The humble rhubarb: when its green stalks transition to pink, it's springtime in New England. Author Tinky Weisblat has a new cookbook out, full of ways to prepare rhubarb that don't involve pie.

I visited Weisblat at her home in Hawley, Massachusetts. As she prepared a recipe from "Love, Laughter, and Rhubarb," I asked where the title came from.

Tinky Weisblat: I was trying to think of things that sum up my life in my cooking. I have to say, rhubarb is not the only food that I adore and cook with. But I thought that this was kind of my mantra for life: “If you don't cook with love, it doesn't work.” I mean, literally, it does not work.

I've had days when I wasn't feeling very loving, and nothing comes out right. And laughter is just how we get through our life, right?
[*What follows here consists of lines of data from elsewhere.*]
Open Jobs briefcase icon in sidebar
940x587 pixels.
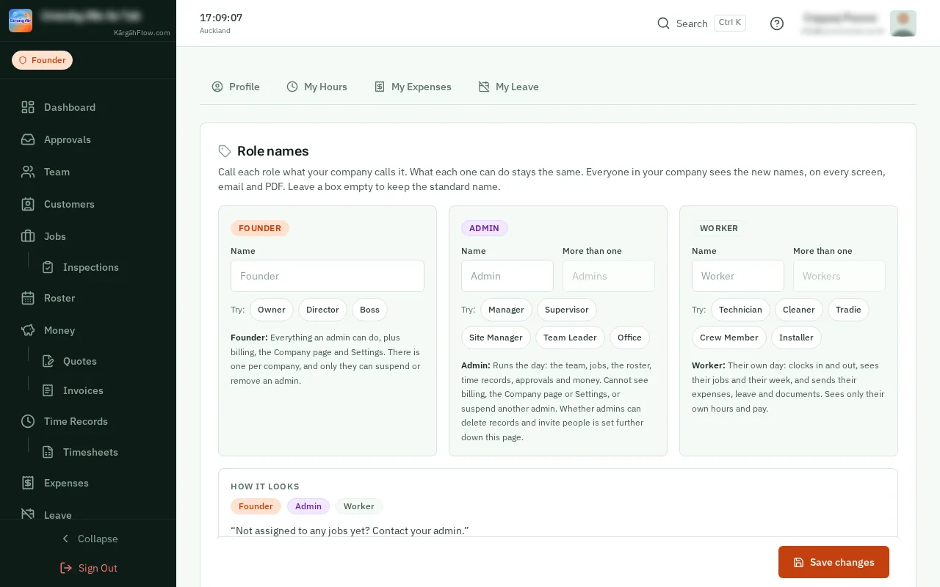[28, 236]
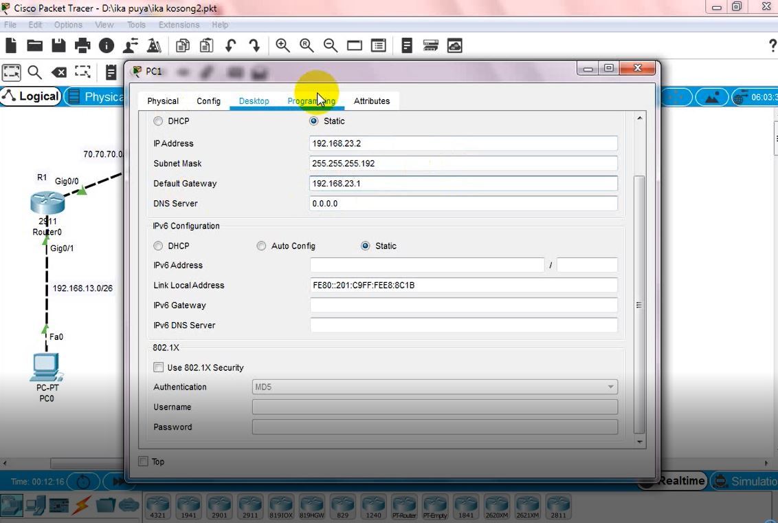778x523 pixels.
Task: Enable Use 802.1X Security
Action: click(x=158, y=367)
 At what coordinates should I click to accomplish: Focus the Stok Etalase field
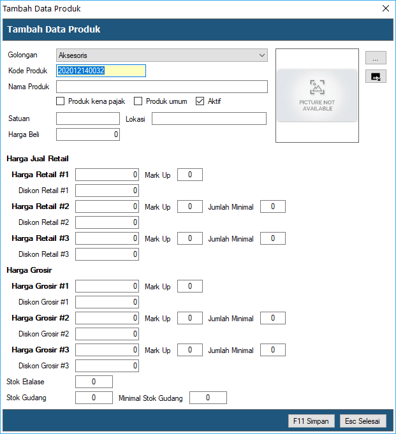[x=94, y=382]
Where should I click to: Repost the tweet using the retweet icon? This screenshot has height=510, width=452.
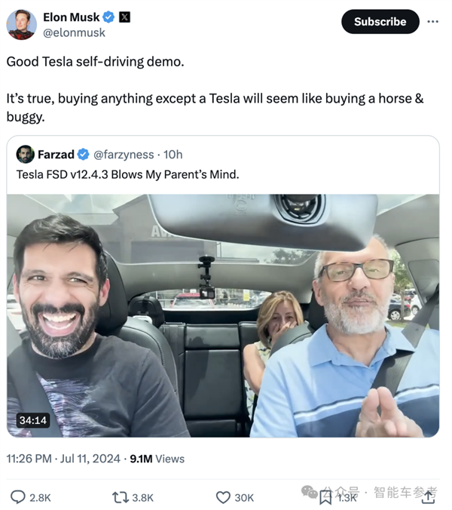pyautogui.click(x=120, y=496)
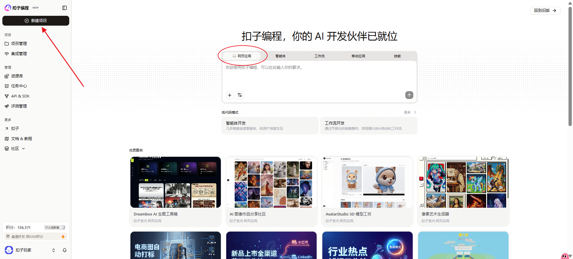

Rhubarb is such a wonderful spring thing here in New England, and it represents to me: hope, and people I've loved, and strength, and color, and all the things that it embodies --as well as a wonderful flavor, and a wonderful, flexible thing to cook with.

Carrie Healy, NEPR: And it's a little dangerous.

It's a little dangerous -- like so much of life. Yes, because if we eat the leaves, we get sick. Not that I've ever actually tried, but we have to keep that in mind.

It needs a little bit of help in order to become more palatable?

There are people who pick the rhubarb and go, chomp, chomp. I was really quite astonished, because it's not something that I would ever do.

My late friend, Hal White -- who used to make maple syrup here in Hawley -- would take the stalks and would dip them in maple syrup. I think that's a pretty good idea, although, I don't know. I have a friend who’s Canadian, who says that rhubarb is “Satan's celery.” He said, “I hate to hurt your feelings.” I said, “You're not hurting my feelings! What a great way to put it!”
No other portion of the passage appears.